Targets moving at 25+ kts. are difficult to hit.
Speaking hypothetically, would it have radically improved anthing
if the B-17 attacked from a much lower altitude?
Yes.
A lesser time of fall, certainly.
There were, apparantly some extreme examples. I've hears stories of
B-17s making night skip-bombing raids on Rabaul Harbor.
I'm thinking that the B-17 was a pretty tough plane, as proven
over bombing raids in Europe. And wonder if it could
survive the AA and CAP that the Japanese put up that so easily
downed the Vindicators? Speed and multiple engines come to
mind.
So do 8th AF losses over Europe to flak and fighters.
It's a big target, and a head-on run at a ship is a zero deflection
shot by its AA gunners.
Of course if the ships are inadequately protected or you can
overwhelm the defenses then you might be able to reprise the fate of
HMS PRINCE
OF WALES and REPULSE.
Most of the damage to Repulse and Prince of Wales was by torpedoes,
IIRC.
Still, would bombing accuracy have improved to a point that
hitting a Japanses CV would have been possible.

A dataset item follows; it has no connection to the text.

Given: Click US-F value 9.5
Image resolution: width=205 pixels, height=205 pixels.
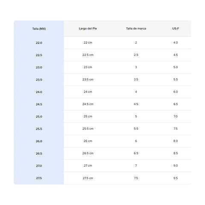Looking at the screenshot, I should tap(176, 178).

Yes, if you were willing to take the casualties.
I have this (crazy?) picture of a B-17 lining up with a Japanese
carrier (lengthwise) and dropping a stick of bombs on it. Wonder
what the spread would be at different speeds and the intervals
between bombs. Thanks, to the SBDs, this was not needed, but
just curious.
In horizontal bombing of a moving target you aim your bombs where
the
target will be, not where it is. (Query: could the Norden
bombsight factor in target speed, or was it designed to only engage
stationary
targets?) The captain of the target is watching the bomber and can
see the release. The ship is also manuevering to deny the bombadier
that nice target line that you desire!
The Norden worked by tracking the target - the Bombardier put the
crosshairs on the target, and started tracking it manually (Twist
knobs to keep the crosshairs on target) When the sight was properly
tracking, it would keep the crosshairs on target by itself. When the
appropriate release point was reached, as determined by the
airplane's altitude, speed, attitude, (You could be climbing or
gliding with a Norden, within certain limits) the ambient conditions,
and the bomb's ballistic characteristics as dialed into the sight, it
would automatically release the bombs.
There was a minimum altitude, which was driven by how fast the sights
tracking motors could drive the crosshairs.
So - since you weren't squinting at a spot on the ground, but
tracking the target relative to the bomber, it would compute for a
moving target. The Norden was developed by the Navy, y'know. I
think they had ships in mind. Every Torpedo Bomber could carry one,
for use in their level bombing role (Which they rarely did), and
every Patrol Bomber carried one.
The drawbacks are that if the ship jinks, it screws up the tracking
solution, and you've got to re-synchronize and let the sight settle.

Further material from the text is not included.